O estádio Almeidão tinha poucos anos de inaugurado, a capital vivia uma época de crescimento de seu futebol profissional. Jogadores de todas as regiões do país por aqui começavam a chegar para mostrar a sua arte e, claro, manter-se empregado. E nesse fantástico mundo do futebol, surgem às modas e costumes peculiares, como ocorre na música, e demais artes.
Naquela metade da fértil década de setenta, a moda era o jogador deixar os seus cabelos grandes, independente de serem lisos ou não. Na realidade, os mais famosos eram “os cabelos black.” Esses predominavam emcampo.E no elenco do nosso Botafogo nós tínhamos vários jogadores com o cabelo black, em especial o trio da letra “B”, – Baltazar, Benício e o famoso Bié. Esses craques jogavam no Almeidão, de tarde e de noite desfilavam na Festa das Neves, no centro da cidade.
De longe as figuras eram notadas e reconhecidas com os seus respectivos andares e balançar dos cabelos. E foi justamente com o jogador que possuía o maior cabelo do nordeste, quiçá do Brasil que ocorreu um fato digamos engraçado em nossa praça de esportes.
Era um dia de domingo. O Almeidão estava lotado, o Belo enfrentava o Santa Cruz de Recife, em jogo amistoso, porém de grande rivalidade. Bié, que era centroavante e também jogava de ponta direita, estava no banco de reservas do time.
O placar estava em nosso desfavor, à torcida queria o time mais ofensivo, mais presente na área do time recifense. E foi aí que um torcedor, fanático e que havia tomado todas, por trás do túnel começou a pedir a entrada do folclórico “Bié” e sua juba. Esse torcedor ficou em pé e passou a gritar: – bota Bié! bota Bié!
Os demais torcedores da arquibancada sombra acompanharam o grito daquele torcedor, de bota Bié. As torcidas organizadas da época, TOB e Força Jovem engrossaram o pedido de bota Bié. Os torcedores das cadeiras cativa e numerada, não se fizeram de rogados, ficaram em pé e também pediram com todo o pulmão a entrada daquele atacante de três letras.

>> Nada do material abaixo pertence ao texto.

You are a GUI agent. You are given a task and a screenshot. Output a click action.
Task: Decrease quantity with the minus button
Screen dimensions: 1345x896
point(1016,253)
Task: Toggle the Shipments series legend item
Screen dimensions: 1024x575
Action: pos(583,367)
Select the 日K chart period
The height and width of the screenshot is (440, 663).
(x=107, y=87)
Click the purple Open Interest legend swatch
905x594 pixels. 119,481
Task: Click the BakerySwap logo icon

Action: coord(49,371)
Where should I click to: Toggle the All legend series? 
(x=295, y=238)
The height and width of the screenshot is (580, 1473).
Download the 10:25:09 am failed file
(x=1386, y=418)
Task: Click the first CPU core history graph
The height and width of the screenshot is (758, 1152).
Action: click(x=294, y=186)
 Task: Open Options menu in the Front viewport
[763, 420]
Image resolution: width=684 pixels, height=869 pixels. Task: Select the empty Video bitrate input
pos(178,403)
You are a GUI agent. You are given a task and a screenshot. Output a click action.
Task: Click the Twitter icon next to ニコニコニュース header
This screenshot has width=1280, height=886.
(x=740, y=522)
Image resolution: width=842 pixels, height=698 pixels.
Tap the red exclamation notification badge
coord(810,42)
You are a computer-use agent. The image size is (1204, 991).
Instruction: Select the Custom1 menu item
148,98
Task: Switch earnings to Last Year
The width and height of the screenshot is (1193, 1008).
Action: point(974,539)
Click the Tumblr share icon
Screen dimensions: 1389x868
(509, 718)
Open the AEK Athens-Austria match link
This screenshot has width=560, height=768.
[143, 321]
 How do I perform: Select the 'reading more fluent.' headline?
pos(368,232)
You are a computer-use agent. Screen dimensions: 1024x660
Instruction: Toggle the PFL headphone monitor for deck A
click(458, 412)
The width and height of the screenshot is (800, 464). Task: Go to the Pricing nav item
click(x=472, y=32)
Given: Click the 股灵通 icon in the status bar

Por último foi à vez da massa da arquibancada sol, onde o torcedor normalmente tá quente de sol e de aguardente, engrossar o coro: bota Bié, bota Bié, bota Bié! O grande e saudoso Ivan Bezerra, em seus lúcidos comentários, ratificou aquela pretensão da torcida acrescentando que era oportuna a entrada do atacante.
Era um único grito. Mais de trinta mil pessoas, contrariando Nelson Rodrigues, que cunhou a célebre frase em que dizia que “toda unanimidade é burra”. Foi um pedido unânime, como se fosse uma única voz.
Ao técnico Pedrinho Rodrigues, não restava outra alternativa, entre uma e outra baforada em seu cachimbo, mandar Bié entrar em campo, sob os aplausos geral. Faltavam trinta minutos para encerrar o jogo. Bié entra correndo de um lado para o outro, marcando os jogadores do time recifense, e tentando roubar a bola.
A defesa do Santa, muito boa e experiente, sequer deixou Bié tocar na bola, ao ponto de ensaiar um olé em Bié.
Bié tentou várias vezes, porém não logrou êxito. E quando o domínio da bola era do Belo, ela também não chegava aos seus pés, por causa da cerrada marcação. Por mais que ele corresse, tentasse, se esforçasse, ele ainda não tinha sequer tocado na bola, apesar de já em campo por mais de vinte minutos. Ele corria muito, com aquele enorme cabelo black , lembrando uma casa de aripuá, de um lado para outro, mas nada tava dando certo. Foi ai que o inusitado ocorreu. O mesmo torcedor que havia gritado bota Bié, sentindo-se insatisfeito, passou a gritar o inverso: tira Bié!
E o mesmo efeito dominó ocorreu, dessa vez ao contrário. Em menos de trinta minutos, todo o estádio Almeidão voltava atrás e gritava: Tira Bié, tira Bié.